Staff Editorial: Emerging from Covid

GRAPHIC BY CALLIE FAUSEY/SAN FRANCISCO FOGHORN

During the past few weeks, USF’s campus seems to have undergone a gradual shift in attitude as COVID-19 restrictions were lifted in the city and state. We are inching closer to the “normal” that existed before the pandemic began two years ago, and students are understandably eager to move on. Our staff discussed the implications of emerging from the pandemic without reflecting on the long-term effects of the stress it has caused us. 

At this point in the semester, we feel comfortable walking outside without a mask, as well as in indoor spaces where there is room to distance ourselves from others. We’ve come to cherish things like going to a restaurant or bar with friends and meeting new people. Based on recent campus events like Day of the Dons, it seems like many students are in the same boat. 

However, we don’t think that we can ever collectively return to the “old normal.” Some, as in the young, healthy, and privileged, can somewhat resume their old ways of life. But for those who lost loved ones, who are suffering from the long term effects of the virus, who have been displaced from their jobs, homes, and former stability, there is no returning to the “old normal;” they have been forced to adapt to the circumstances they find themselves in now.

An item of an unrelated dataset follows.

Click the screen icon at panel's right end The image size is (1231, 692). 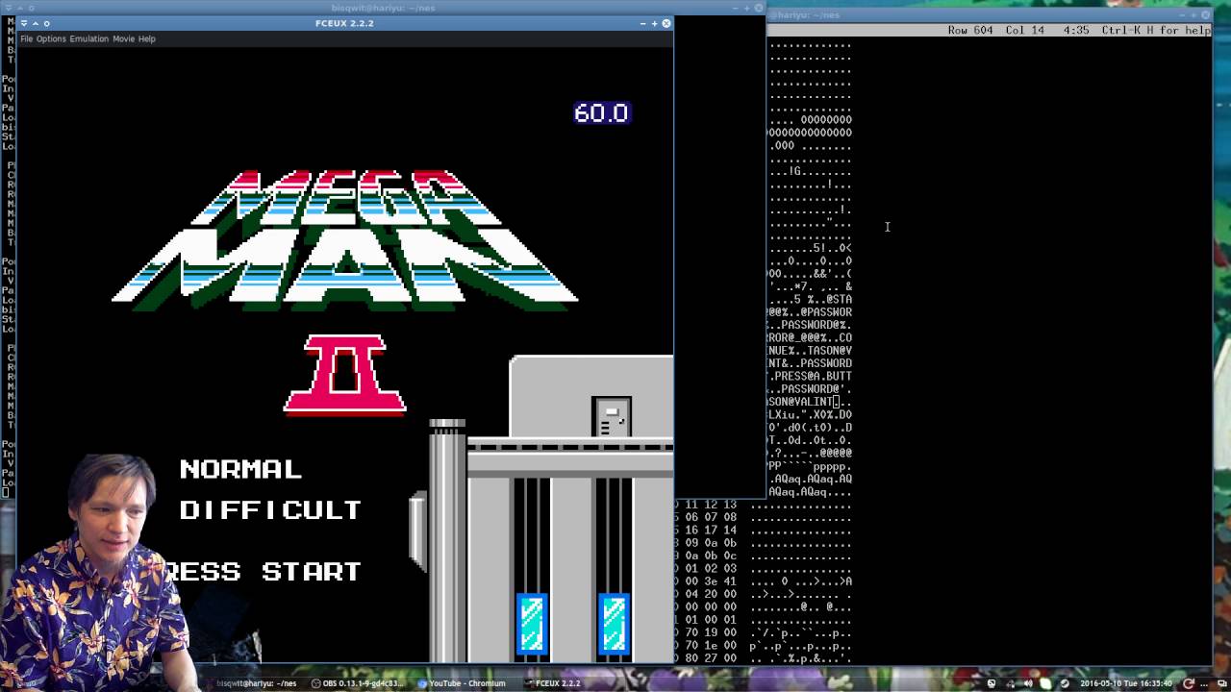coord(1222,683)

What COVID-19 further highlighted was the social and economic disparities in our country, and across the world. In the U.S., it feels as though everything has gone downhill since the beginning of the pandemic. We were already inching toward a dystopia, but it feels as though the pandemic turned those inches into miles. We were disconnected from our neighbors, and perhaps a little too connected to the internet, where misinformation and propaganda have had a field day across multiple platforms. 

Our mental health, along with that of students across the country, took a big hit due to remote learning and working, distance from friends and family, and witnessing the state of the world — people promoting unhealthy, conspiracy-based practices, the social disruption, and political and police corruption, among others.

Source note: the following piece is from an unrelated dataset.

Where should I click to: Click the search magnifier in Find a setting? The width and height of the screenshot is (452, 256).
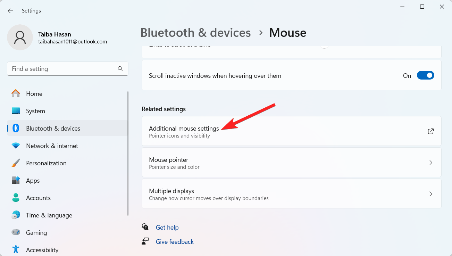tap(120, 69)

The COVID-19 pandemic classifies as a mass trauma event because it affected populations across the globe. Whether or not people contracted any of the variants of the virus, the fear of contracting a deadly virus permeated everyday life. According to the BBC, this form of stress is called “interoceptive fear” and occurs when our body misinterprets normal processes as threatening and the source of stress is not in our external environment.

The BBC also asserts that unaddressed mass trauma can permanently decrease political participation across populations, as was the case in China. The sense of chaos and fear triggered by mass trauma events like the pandemic can create a “collective yearning for strong leaders, accelerating authoritarianism and fomenting the conditions for rash, seemingly decisive policy responses.” 

While we were not personally affected by many of the challenges the pandemic presented, such as losing a loved one or being burdened by high medical bills, we do not want to forget the past two years. If we don’t process all of this trauma, and if we don’t act on the disparities that the pandemic helped bring to light, we will be unable to progress as a society.

We cannot ignore the last two years and everything that we went through, and everything we learned about those in power and how they handle these situations. Some people have had to process the effects of the pandemic more than others, and our staff has been fortunate enough to not have experienced the worst of it. But it does feel strange for some of us to witness people around us embracing a way of life so different from what we’ve experienced for the last couple of years. 

We can begin moving forward by engaging in community conversations, supporting advocacy to remediate the effects of the pandemic, and working toward a better future by acting on the injustice the pandemic highlighted. We are in a “new normal,” even if it feels like we’re returning to old ways of life. If we don’t work to improve our “next normal,” we will continue to repeat the harmful patterns of the past.